-------- Listed records

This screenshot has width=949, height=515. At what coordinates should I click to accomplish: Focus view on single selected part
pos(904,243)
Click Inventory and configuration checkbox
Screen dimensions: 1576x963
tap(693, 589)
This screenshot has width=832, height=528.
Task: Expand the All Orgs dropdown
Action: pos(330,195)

----------------

▸ Assignment: Write the data out once more, exactly as it was given.

▸ Your response:
This screenshot has width=949, height=515. At what coordinates should I click to accomplish: Focus view on single selected part
pos(904,243)
Click Inventory and configuration checkbox
Screen dimensions: 1576x963
tap(693, 589)
This screenshot has width=832, height=528.
Task: Expand the All Orgs dropdown
Action: pos(330,195)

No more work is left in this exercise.